■ **WORK TASK**
Lines with the word "every": copy all of them from the entries below.

■ **THE DATA**
◆ ◆ ◆ ◆ ◆

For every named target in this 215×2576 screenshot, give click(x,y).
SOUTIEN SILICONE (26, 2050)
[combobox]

◆ ◆ ◆ ◆ ◆

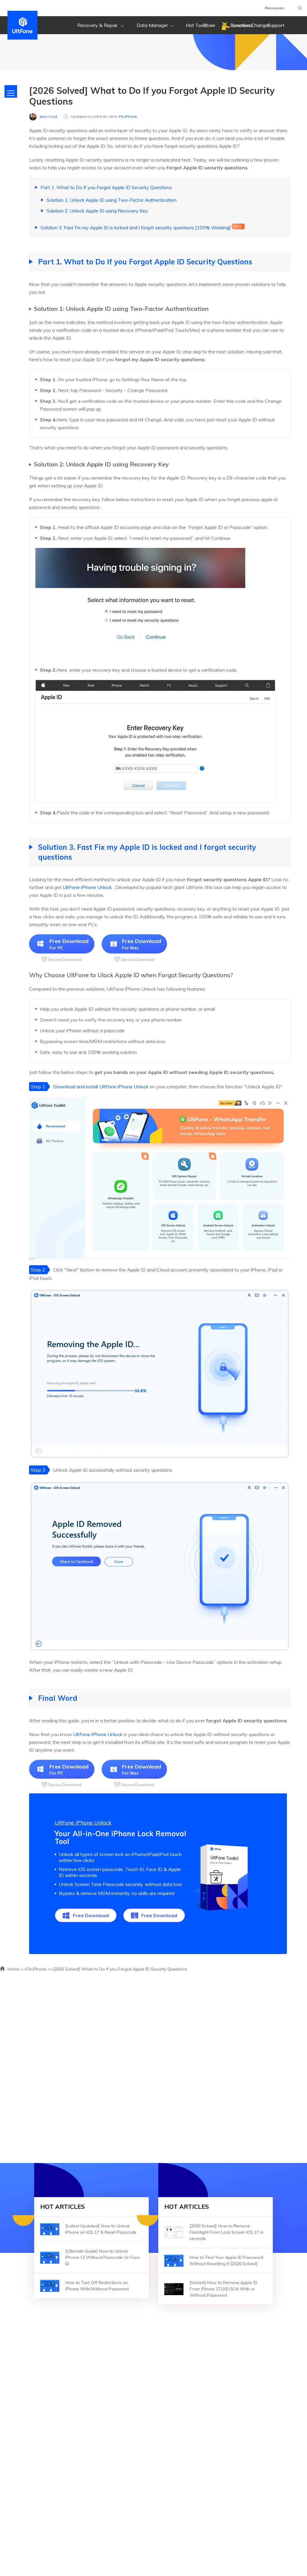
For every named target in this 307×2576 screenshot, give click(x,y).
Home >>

◆ ◆ ◆ ◆ ◆

■ **TASK SOLUTION**
For every named target in this 215×2576 screenshot, give click(x,y).
For every named target in this 307×2576 screenshot, give click(x,y).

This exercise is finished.